Auf Basis der NVIDIA Isaac-Plattform wird Tokyo Electron eine 3D-Digital-Twin-Umgebung aufbauen, die mit der Bibliothek der Echtzeit-Computing-Plattform „NVIDIA Omniverse“ verknüpft ist. Anlagendesign-Daten werden in diese Umgebung übertragen, um in einem virtuellen Raum schnell präzise Simulationen durchzuführen.

Halbleiterfertigungsanlagen sind strukturell komplex, und die Roboterwartung muss präzise an die Anlagenkonfiguration angepasst werden. Die auf virtuellen Simulationen basierende Digital-Twin-Technologie kann die Geschwindigkeit und Genauigkeit des Roboterarbeitslernens in kurzer Zeit erheblich verbessern, ohne die tatsächlichen Anlagen zu beschädigen. Darüber hinaus können durch die speziell für Agenten entwickelten Plattformen NeMo und NemoClaw das Lernen, die Feinabstimmung und die Bewertung von KI-Modellen erheblich beschleunigt werden. Zudem wird eine Grundlage für den sicheren Einsatz und Betrieb in der realen Umgebung geschaffen, um die Anlagenverfügbarkeit zu maximieren.

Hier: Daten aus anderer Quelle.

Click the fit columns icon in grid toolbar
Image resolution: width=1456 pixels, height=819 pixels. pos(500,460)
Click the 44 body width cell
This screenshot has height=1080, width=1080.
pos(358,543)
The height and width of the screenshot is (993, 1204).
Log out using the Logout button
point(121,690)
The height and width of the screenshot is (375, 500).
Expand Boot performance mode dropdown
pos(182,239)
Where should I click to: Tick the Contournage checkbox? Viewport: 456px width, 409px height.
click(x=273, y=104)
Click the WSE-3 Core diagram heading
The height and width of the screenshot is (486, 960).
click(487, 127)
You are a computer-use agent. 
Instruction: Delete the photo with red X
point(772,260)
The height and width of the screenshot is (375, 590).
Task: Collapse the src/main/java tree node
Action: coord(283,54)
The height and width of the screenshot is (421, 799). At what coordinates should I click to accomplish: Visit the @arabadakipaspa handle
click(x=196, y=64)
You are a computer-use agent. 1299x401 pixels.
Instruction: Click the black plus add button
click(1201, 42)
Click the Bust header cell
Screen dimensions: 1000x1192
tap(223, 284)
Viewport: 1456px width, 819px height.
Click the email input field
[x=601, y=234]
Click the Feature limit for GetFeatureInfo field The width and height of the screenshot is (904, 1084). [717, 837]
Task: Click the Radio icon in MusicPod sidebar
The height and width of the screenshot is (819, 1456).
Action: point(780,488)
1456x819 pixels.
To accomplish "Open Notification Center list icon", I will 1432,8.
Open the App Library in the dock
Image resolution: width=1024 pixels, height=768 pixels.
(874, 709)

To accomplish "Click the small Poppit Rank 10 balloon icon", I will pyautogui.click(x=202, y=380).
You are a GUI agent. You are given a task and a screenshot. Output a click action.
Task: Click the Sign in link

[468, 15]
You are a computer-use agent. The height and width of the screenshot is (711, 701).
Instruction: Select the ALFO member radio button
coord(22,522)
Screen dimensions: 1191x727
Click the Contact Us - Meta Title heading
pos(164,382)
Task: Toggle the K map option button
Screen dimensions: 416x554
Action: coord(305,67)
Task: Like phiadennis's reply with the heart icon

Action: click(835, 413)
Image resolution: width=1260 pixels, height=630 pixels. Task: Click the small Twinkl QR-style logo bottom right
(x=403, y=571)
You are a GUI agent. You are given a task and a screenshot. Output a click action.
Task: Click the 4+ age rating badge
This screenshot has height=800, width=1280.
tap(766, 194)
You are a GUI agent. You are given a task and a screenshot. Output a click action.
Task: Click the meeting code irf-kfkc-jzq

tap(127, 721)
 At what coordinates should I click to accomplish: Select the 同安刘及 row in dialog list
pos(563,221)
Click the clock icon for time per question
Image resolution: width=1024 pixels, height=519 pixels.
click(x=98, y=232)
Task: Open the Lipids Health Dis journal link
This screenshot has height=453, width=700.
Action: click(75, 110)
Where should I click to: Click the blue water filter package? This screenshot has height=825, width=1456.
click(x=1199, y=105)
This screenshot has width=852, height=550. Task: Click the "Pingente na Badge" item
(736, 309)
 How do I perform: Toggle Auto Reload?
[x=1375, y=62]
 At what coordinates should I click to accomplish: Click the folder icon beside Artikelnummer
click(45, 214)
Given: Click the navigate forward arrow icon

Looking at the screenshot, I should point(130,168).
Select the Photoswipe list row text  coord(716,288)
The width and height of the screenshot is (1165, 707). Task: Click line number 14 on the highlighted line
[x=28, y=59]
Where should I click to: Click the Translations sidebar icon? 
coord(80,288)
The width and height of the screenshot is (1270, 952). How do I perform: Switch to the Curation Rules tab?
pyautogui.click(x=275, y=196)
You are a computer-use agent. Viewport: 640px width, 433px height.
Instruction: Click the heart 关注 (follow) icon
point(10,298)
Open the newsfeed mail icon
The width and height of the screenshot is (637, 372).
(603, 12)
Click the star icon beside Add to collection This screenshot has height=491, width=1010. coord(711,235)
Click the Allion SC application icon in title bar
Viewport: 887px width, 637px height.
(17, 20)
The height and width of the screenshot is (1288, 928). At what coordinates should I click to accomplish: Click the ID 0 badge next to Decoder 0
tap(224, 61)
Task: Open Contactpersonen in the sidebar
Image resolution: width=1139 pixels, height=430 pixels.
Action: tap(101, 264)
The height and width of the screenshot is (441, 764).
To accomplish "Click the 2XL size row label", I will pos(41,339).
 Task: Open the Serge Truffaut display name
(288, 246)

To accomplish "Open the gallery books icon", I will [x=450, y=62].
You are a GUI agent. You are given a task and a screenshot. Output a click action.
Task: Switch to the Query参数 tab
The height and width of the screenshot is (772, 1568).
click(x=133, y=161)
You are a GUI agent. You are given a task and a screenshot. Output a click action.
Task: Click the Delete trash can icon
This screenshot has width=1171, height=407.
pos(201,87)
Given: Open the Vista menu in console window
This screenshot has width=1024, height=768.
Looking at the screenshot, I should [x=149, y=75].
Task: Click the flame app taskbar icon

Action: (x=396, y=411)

Epsira von Tokyo Electron ist eine digitale Transformations-Infrastruktur, die auf Datennutzung basiert, um die Halbleiterfertigungsproduktivität der Kunden zu steigern. Diese Lösung ist mit KI-basierten Analysen zur Verlängerung der Nassreinigungszyklen (MTBWC), Roboterwartung, KI-Problemlösungsanalysen und anderen Technologien ausgestattet, die planmäßige Wartungs- und unerwartete Ausfallzeiten minimieren und selbst unerfahrenen Bedienern eine optimale Betriebsumgebung ermöglichen.

Keiichi Matsushima, Vizepräsident der Unternehmensentwicklungsabteilung von Tokyo Electron, erklärte, dass die Vertiefung der Partnerschaft mit NVIDIA, das die KI-Ära anführt, von großer Bedeutung sei. Auf dieser Grundlage werde Tokyo Electron seine Fähigkeiten in der Roboterwartung und KI-Fehleranalyse kontinuierlich verbessern und so zur Maximierung der Kundenproduktivität beitragen.

Amit Goel, Senior Director für Robotik und Edge-KI-Ökosysteme bei NVIDIA, sagte, dass die Halbleiterfertigung an einem neuen Wendepunkt der Automatisierung stehe und die Robotik eine entscheidende Achse für die Steigerung der Verfügbarkeit und Widerstandsfähigkeit moderner Fabriken sei. Tokyo Electron nutze die Agentic- und Physical-AI-Frameworks von NVIDIA, um den Fabrikbetrieb intelligenter zu gestalten.